Almost 90 percent of health support workers are women.

While nurses and other healthcare professionals are paid well, according to the report, 70 % of healthcare support workers earn less than $30 000. Soon, most of these jobs will require at least some post-secondary education, but there’s no guarantee that wages will go up.

Healthcare systems – like the economic system – are intertwined, we don’t live in a vacuum. This is an interesting example of the ways that the broken US healthcare system has spread its tentacles all over the world.

Women in medicine: What’s to celebrate?

September was Celebrate Women in Medicine month, according to the American Medical Association’s Women Physicians Congress.

The AMA-WPC consists of more than 67,000 female members of the AMA working to increase the number and influence of women physicians in leadership roles—and to advocate for and advance the understanding of women’s health issues.

I missed it by one day, but I still want in on the celebration.
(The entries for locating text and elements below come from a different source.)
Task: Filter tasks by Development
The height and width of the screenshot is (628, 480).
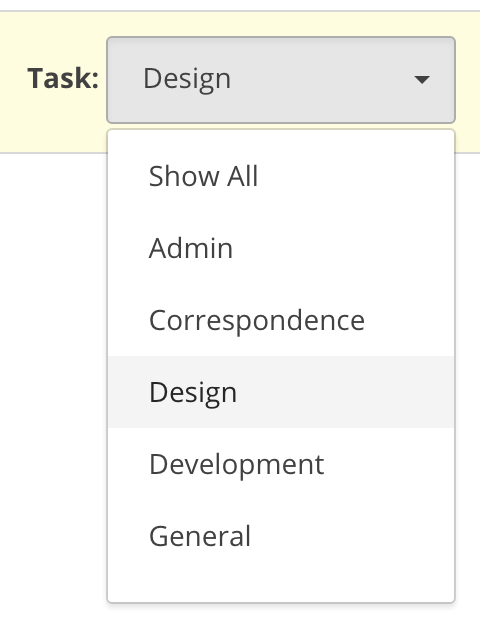Action: click(x=281, y=464)
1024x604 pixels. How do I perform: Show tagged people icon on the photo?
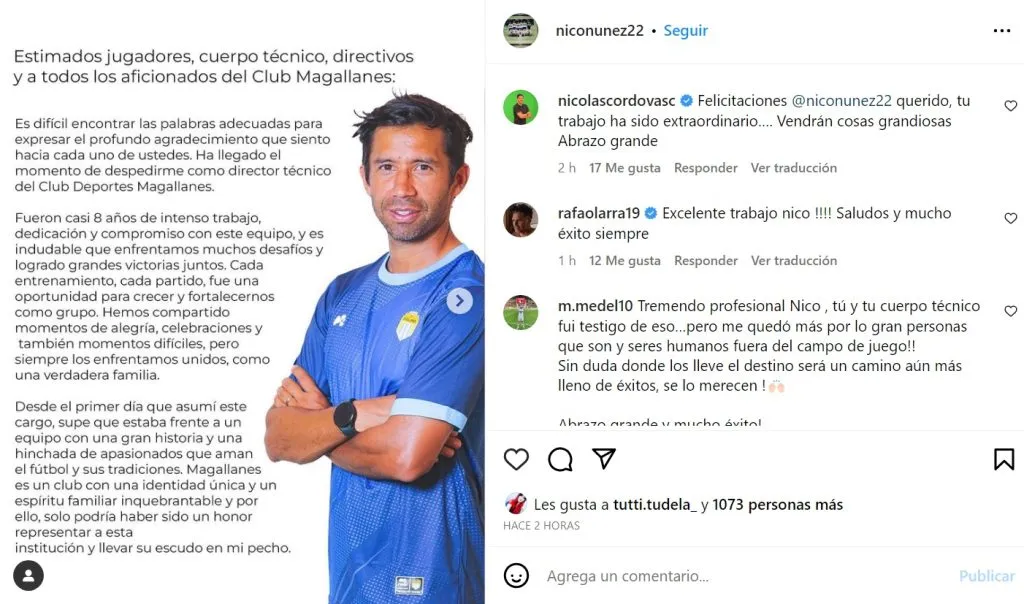point(28,575)
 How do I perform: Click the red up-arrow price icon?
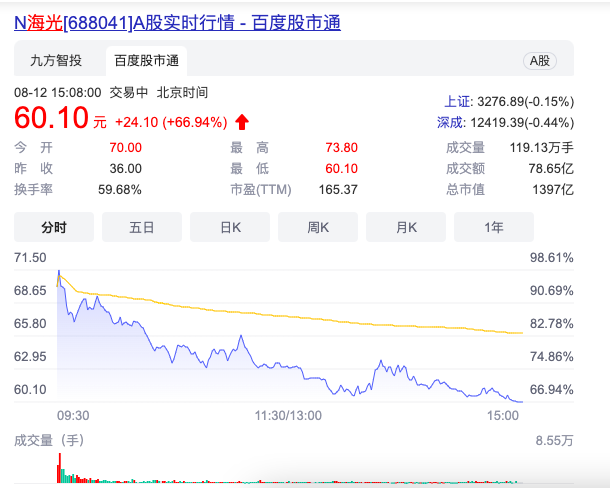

Did you know that  48 percent of students graduating from medical school in the US are women? That women make up 70 percent of medical and health service managers? And that 98 percent of nurses are women?  It almost makes me wonder if men are in decline.

Actually, no. It doesn’t.

I have no doubt that men are certainly not in decline. Back in the bad old days, women were nurses and men were doctors. Today, a third of all women are doctors, and women are still nurses. But the big dogs? They’re men.

Dr. Danielle Ofri wrote about this recently:

While women make up about half of all medical students and a third of academic faculty, they are nearly absent in the upper ranks. A recent review in The Journal of General Internal Medicine showed that only 4 percent of full professors are women. Only 12 percent of department chiefs are women. In the survey, men and women were engaged in their work to a similar degree, and both groups had comparable aspirations for leadership roles.

It’s a sobering realization for female medical students.

An article published in the Journal of Human Capital this summer compared the earnings of male and female primary-care physicians and estimated what they would have earned if they had been Physician Assistants (PA). The study found that while most male doctors are financially better off for having become a doctor, most female primary care physicians would have made more money as a PA.

Let’s celebrate women in medicine. But let’s also think about ways to change institutions and structures so that these wage gaps and persistent inequalities do not persist.